*** TEXT EXCERPT Section Begins ***

On Rosh Hashanah it is written. On Yom Kippur it is sealed.

Yom Kippur. The Day of Atonement. A day of reflection, to ask the Almighty to forgive our sins, to seek to become better Jews, better human beings. We fast and pray. We deny ourselves most earthly pleasures.

I generally walk to and from the synagogue on the High Holy Days. It’s not out of religious conviction. Parking near the synagogue on the High Holy days is crazy. Unless you arrive very early, there’s a good chance you could be parking as far as a quarter of a mile away from the building. I live less than half a mile from the synagogue, so it didn’t make sense to fight the crowds for a parking spot when I could just as easily walk.

And it’s a pleasant walk, down a hilly, tree-lined street. I do some of my best thinking on the walk home from services. And I kind of need the exercise, after sitting in the sanctuary for over two hours.

This year, it rained on Rosh Hashanah, and I wound up driving to services. I really missed the walk.

Tomorrow’s forecast calls for rain… I am so hoping the forecasters are wrong.
Interesting bit of information I picked up from the Israeli news. The juxtaposition of two holidays….

Eid al-Adha begins tomorrow night. As the Jewish Holy Day comes to an end, the Muslim feast begins.

And both involve a story from Genesis.

*** TEXT EXCERPT Section Ends ***

• PROBLEM TO WORK ON
According to the Yom Kippur post, which holiday begins as the Jewish Holy Day comes to an end?

*** DATASET EXTRACT Section Begins ***

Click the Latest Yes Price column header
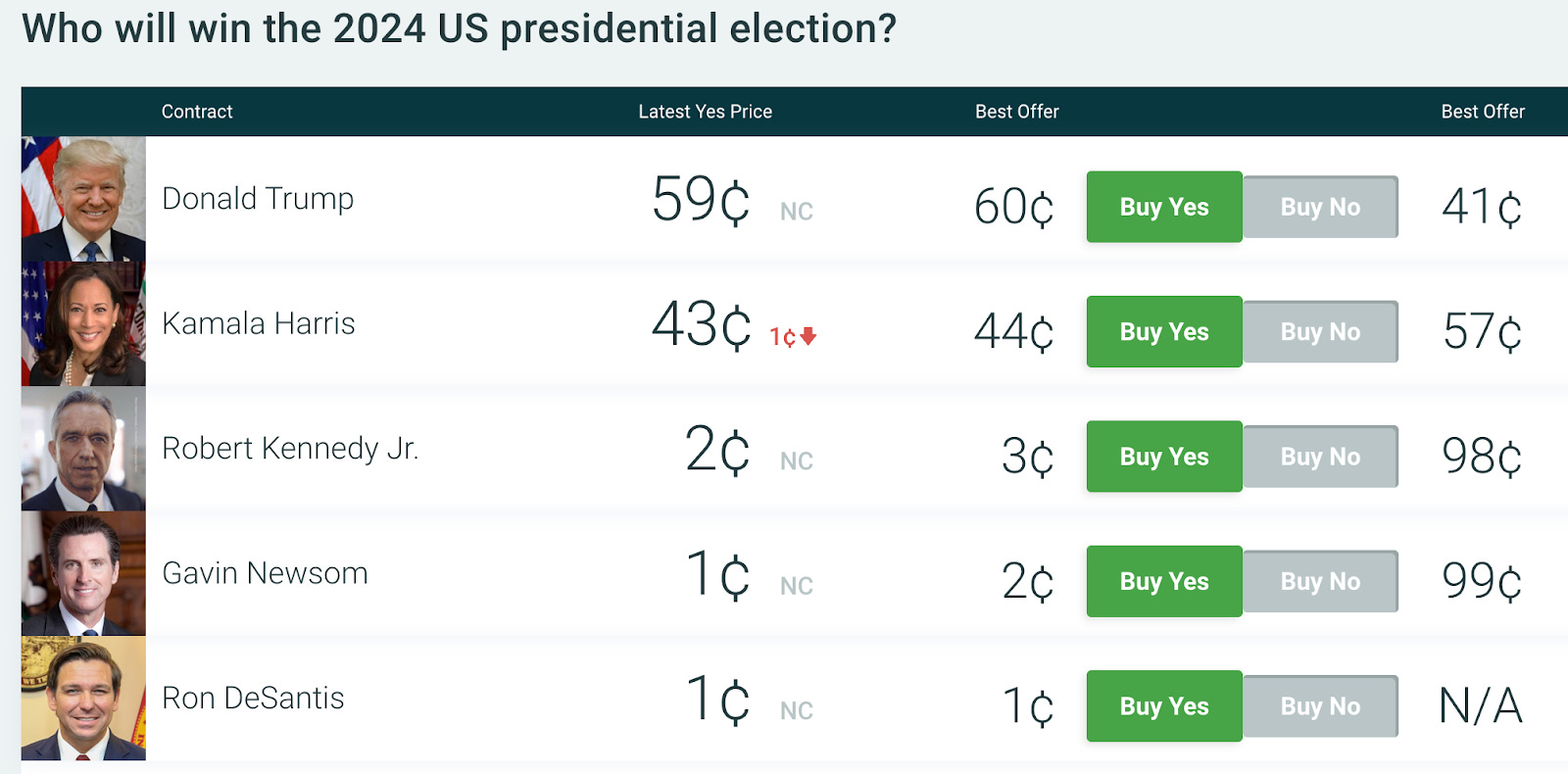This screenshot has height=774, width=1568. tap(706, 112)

*** DATASET EXTRACT Section Ends ***
*** DATASET EXTRACT Section Begins ***

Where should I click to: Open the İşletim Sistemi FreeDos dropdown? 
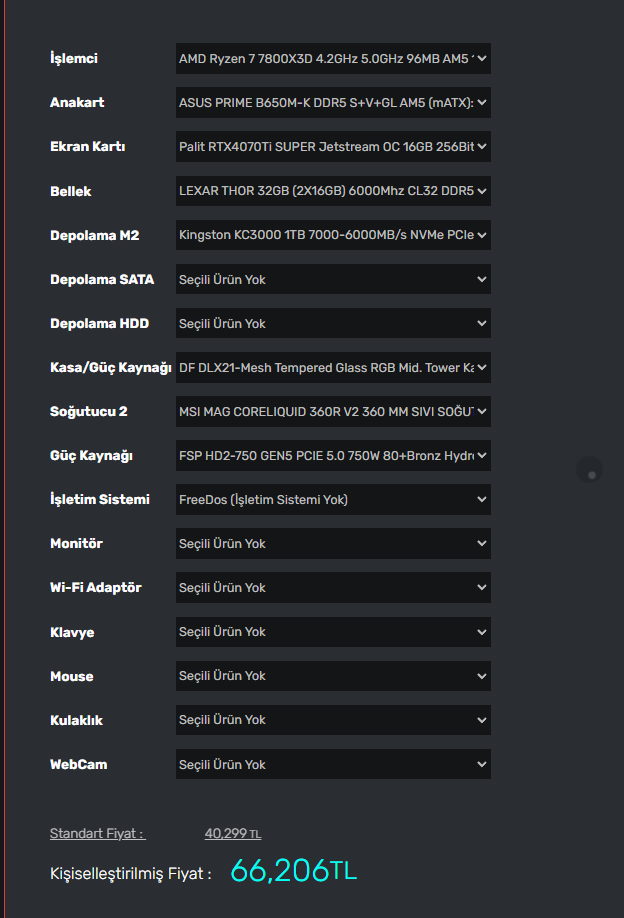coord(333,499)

*** DATASET EXTRACT Section Ends ***

• REPLY
Eid al-Adha, the Muslim feast, begins tomorrow night as the Jewish Holy Day ends.